There are a few best practices and considerations to be aware of to make most effective use of this capability in teams that are deploying such shared dependencies at scale.
First, it’s important to distinguish between shared/imported Plasmic projects and application hosts. When creating your own curated set of components, most of what you’ll create is code components, since this is what allows you to have very fine control over props that behave dynamically, are conditionally hidden, etc. Components created in Plasmic do not have these capabilities (yet!).
Hence, you will often want to also have a common application host. When creating a new Plasmic project, the only thing to do here is to set its app host URL to the same value. From that point on, updates to code components that you deploy to the application host will be immediately visible to the consuming projects.
You should always keep your components as backward compatible as possible—this applies to both Plasmic components as well as code components. For instance, renaming props, deleting props, changing types, etc is something that you should try to avoid. Treat your published code components as you would any internal code library in your organization. Downstream projects will receive prompts that they should accept new prop changes, or to delete all instances of a component that got deleted. If you need to release breaking changes, consider creating a new separate component that contains your second version, and making the first one deprecated.
In addition to the application host, you may also want to share a central Plasmic project containing components, images / icons, style tokens, and more, which were authored in Plasmic. When you make changes to this central set of components, downstream projects will receive prompts to update to the latest versions, which they can do on their own schedule—this is different to how app hosts work (which are always immediately visible as soon as you load the project).

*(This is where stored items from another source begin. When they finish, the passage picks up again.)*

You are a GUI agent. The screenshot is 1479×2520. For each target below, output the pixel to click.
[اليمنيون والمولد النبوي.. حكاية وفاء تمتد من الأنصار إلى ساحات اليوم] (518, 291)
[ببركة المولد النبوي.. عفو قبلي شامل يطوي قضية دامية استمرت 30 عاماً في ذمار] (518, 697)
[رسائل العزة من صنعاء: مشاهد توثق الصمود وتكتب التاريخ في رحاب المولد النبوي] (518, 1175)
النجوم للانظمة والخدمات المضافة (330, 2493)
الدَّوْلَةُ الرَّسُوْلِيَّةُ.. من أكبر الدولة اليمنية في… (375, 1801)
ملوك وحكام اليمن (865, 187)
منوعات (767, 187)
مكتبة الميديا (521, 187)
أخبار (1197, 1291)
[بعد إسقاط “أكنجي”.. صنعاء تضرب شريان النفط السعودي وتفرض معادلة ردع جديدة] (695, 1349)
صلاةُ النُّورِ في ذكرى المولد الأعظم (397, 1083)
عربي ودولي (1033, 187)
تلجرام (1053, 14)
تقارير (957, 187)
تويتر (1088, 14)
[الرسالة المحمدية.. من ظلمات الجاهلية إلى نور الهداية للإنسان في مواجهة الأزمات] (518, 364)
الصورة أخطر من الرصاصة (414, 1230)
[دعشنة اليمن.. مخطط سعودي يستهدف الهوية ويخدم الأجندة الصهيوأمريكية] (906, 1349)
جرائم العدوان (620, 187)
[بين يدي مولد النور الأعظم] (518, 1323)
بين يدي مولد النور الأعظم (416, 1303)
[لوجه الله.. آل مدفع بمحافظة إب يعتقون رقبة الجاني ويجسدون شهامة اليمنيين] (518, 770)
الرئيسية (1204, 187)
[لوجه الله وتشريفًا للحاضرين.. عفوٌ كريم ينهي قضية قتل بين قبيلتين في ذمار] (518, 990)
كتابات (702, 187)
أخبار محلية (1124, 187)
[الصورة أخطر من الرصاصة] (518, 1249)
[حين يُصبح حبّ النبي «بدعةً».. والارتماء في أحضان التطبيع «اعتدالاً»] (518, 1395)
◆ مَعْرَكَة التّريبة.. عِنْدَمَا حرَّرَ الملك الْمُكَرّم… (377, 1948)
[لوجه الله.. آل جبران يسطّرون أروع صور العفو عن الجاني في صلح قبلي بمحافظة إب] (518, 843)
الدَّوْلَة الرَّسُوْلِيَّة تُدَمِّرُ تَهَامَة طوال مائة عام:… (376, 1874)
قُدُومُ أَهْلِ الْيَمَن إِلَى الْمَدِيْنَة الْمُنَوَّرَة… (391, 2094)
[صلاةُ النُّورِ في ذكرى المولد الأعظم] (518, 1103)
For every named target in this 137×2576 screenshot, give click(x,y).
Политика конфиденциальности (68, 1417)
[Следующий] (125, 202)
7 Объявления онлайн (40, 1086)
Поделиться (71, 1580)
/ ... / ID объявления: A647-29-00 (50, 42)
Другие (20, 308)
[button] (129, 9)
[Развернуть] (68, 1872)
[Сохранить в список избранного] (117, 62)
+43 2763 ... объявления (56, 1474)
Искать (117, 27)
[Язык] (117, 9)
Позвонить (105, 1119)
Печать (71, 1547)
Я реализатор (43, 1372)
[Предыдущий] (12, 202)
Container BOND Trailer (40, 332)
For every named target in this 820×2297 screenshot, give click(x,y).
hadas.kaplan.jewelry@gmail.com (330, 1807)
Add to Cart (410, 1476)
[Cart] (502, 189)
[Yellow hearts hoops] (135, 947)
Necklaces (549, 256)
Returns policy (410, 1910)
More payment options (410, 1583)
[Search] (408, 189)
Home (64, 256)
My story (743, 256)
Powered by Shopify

One advantage to creating components in Plasmic is that your content creators have the option to fork and customize these components.
Some related notes for content creator mode—see also the full docs:
- By default it disables all style controls, but you can override this and enable certain style controls, such as letting content creators set sizing and spacing.
- You can mark certain components as editable. (By default, nothing is editable.)
- You can mark certain components as not-insertable. (By default, everything is insertable.)